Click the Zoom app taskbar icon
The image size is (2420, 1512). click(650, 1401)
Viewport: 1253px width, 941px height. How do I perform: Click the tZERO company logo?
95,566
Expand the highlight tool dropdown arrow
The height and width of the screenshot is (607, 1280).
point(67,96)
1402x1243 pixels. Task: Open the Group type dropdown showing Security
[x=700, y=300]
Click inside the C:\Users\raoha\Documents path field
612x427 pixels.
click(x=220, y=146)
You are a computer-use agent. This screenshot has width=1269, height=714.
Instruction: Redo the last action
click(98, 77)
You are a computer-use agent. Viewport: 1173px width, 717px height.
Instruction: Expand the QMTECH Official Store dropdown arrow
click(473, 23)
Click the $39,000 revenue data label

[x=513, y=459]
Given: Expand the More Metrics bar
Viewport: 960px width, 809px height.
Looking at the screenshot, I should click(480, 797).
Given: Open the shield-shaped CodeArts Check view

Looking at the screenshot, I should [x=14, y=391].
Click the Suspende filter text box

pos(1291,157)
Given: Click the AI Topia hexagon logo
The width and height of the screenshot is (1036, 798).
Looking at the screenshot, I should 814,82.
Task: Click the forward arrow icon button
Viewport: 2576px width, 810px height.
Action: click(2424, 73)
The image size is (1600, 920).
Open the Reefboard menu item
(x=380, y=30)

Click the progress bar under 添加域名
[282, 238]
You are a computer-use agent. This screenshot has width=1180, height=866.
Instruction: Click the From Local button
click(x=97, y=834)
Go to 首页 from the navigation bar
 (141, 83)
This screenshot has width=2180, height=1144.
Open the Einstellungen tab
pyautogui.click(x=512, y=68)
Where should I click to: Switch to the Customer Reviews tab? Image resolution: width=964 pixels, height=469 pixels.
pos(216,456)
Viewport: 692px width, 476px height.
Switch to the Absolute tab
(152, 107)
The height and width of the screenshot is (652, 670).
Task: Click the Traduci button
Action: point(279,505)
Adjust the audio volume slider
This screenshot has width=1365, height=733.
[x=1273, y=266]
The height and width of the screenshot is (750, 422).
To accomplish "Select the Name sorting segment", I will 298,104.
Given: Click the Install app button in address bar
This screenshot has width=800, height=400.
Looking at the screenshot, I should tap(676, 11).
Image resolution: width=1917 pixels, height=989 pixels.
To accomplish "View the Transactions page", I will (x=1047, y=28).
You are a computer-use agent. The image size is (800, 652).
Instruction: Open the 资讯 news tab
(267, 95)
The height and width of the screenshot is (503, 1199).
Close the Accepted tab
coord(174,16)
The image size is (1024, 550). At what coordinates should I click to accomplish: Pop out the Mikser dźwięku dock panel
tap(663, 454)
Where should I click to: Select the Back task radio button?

- - - - - - -

TASK PROMPT:
Substitute "Display area" for each occurrence of "Viewport" and reproduce all of the entries above with no other change.

SOLUTION BELOW:
Click the Zoom app taskbar icon
The image size is (2420, 1512). click(650, 1401)
Display area: 1253px width, 941px height. How do I perform: Click the tZERO company logo?
95,566
Expand the highlight tool dropdown arrow
The height and width of the screenshot is (607, 1280).
point(67,96)
1402x1243 pixels. Task: Open the Group type dropdown showing Security
[x=700, y=300]
Click inside the C:\Users\raoha\Documents path field
612x427 pixels.
click(x=220, y=146)
You are a computer-use agent. This screenshot has width=1269, height=714.
Instruction: Redo the last action
click(98, 77)
You are a computer-use agent. Display area: 1173px width, 717px height.
Instruction: Expand the QMTECH Official Store dropdown arrow
click(473, 23)
Click the $39,000 revenue data label

[x=513, y=459]
Given: Expand the More Metrics bar
Display area: 960px width, 809px height.
Looking at the screenshot, I should click(480, 797).
Given: Open the shield-shaped CodeArts Check view

Looking at the screenshot, I should [x=14, y=391].
Click the Suspende filter text box

pos(1291,157)
Given: Click the AI Topia hexagon logo
The width and height of the screenshot is (1036, 798).
Looking at the screenshot, I should 814,82.
Task: Click the forward arrow icon button
Display area: 2576px width, 810px height.
Action: click(2424, 73)
The image size is (1600, 920).
Open the Reefboard menu item
(x=380, y=30)

Click the progress bar under 添加域名
[282, 238]
You are a computer-use agent. This screenshot has width=1180, height=866.
Instruction: Click the From Local button
click(x=97, y=834)
Go to 首页 from the navigation bar
 (141, 83)
This screenshot has width=2180, height=1144.
Open the Einstellungen tab
pyautogui.click(x=512, y=68)
Where should I click to: Switch to the Customer Reviews tab? Image resolution: width=964 pixels, height=469 pixels.
pos(216,456)
Display area: 692px width, 476px height.
Switch to the Absolute tab
(152, 107)
The height and width of the screenshot is (652, 670).
Task: Click the Traduci button
Action: point(279,505)
Adjust the audio volume slider
This screenshot has width=1365, height=733.
[x=1273, y=266]
The height and width of the screenshot is (750, 422).
To accomplish "Select the Name sorting segment", I will 298,104.
Given: Click the Install app button in address bar
This screenshot has width=800, height=400.
Looking at the screenshot, I should tap(676, 11).
Image resolution: width=1917 pixels, height=989 pixels.
To accomplish "View the Transactions page", I will (x=1047, y=28).
You are a computer-use agent. The image size is (800, 652).
Instruction: Open the 资讯 news tab
(267, 95)
The height and width of the screenshot is (503, 1199).
Close the Accepted tab
coord(174,16)
The image size is (1024, 550). At what coordinates should I click to accomplish: Pop out the Mikser dźwięku dock panel
tap(663, 454)
Where should I click to: Select the Back task radio button?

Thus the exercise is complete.